Doing this is in Ardour is not impossible, but it comes close. It takes lots of time, and the probability of making a simple mistake and messing up the whole thing is quite high. Just keeping track of all those little pieces can be a problem. What it requires apart from the basic edit operation is the ability to transfer bits and pieces from the original timeline to the one being edited without modifying the original, and something similar to a software version control system with branches and merges to keep track of what you've done. On the other hand, this kind of work doesn't require the app to have an integrated mixer, MIDI, plugins or automation, so it could in fact be much simpler than Ardour.  

fons-Adriaensen-recording-old-expensive-violins Recording some very old and expensive violins.

 

What's your favorite free and open source plugin currently?

My work doesn't normally require many plugins, and when I need some they will probably be my own. Recently I've been using the AMB mixer rather than Ardour's even for stereo mixes, and this has its own plugin system. So I really can't say there's any favorite plugin. One of the apps I like a lot is Linuxsampler, which I believe is also available as a plugin.  

Where can people get a hold of you, and where can they find your work?

I'm watching the Linux Audio Developers and Users lists so these are the places to start for anyone who wants to get in contact.
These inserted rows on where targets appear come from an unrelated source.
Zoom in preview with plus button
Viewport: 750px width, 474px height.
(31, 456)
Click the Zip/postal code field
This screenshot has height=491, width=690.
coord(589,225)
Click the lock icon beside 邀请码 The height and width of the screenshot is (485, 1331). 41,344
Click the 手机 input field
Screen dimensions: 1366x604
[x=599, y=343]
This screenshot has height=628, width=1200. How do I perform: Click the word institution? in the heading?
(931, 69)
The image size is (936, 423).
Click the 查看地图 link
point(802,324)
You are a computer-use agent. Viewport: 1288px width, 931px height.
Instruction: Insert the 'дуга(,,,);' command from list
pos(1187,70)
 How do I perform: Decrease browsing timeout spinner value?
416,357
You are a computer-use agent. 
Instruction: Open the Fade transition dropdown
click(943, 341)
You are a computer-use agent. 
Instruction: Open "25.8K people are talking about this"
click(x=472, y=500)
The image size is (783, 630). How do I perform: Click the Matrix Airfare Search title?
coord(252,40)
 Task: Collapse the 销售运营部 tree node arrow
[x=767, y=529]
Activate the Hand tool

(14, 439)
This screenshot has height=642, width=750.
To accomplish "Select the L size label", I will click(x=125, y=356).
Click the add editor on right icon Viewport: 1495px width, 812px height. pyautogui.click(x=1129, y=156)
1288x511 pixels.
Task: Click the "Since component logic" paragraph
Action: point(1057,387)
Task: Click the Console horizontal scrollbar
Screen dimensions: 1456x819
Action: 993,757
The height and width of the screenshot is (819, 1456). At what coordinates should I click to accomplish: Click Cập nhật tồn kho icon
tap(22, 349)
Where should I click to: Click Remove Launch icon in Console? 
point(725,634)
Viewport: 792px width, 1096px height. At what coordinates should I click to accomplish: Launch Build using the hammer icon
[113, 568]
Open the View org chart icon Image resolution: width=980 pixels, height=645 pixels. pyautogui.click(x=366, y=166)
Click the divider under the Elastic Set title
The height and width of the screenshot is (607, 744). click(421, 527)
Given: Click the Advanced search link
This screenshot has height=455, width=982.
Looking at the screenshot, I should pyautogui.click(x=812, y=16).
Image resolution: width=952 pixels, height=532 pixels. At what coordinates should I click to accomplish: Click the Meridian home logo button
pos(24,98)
All released software is on https://kokkinizita.linuxaudio.org/linuxaudio/.  

Anything you'd like to add to the interview?

Just a big 'thank you' to all who create and maintain the things that Linux audio depends on - the kernel, JACK, libraries like FFTW that represent countless man-years of work, etc. And in particular to those who don't write software but ensure that we can use it: the packagers and distro maintainers.  

Thank you very much for the interview Fons!

That was Fons Adriaensen. Thanks to Fons for participating, and thank you for reading!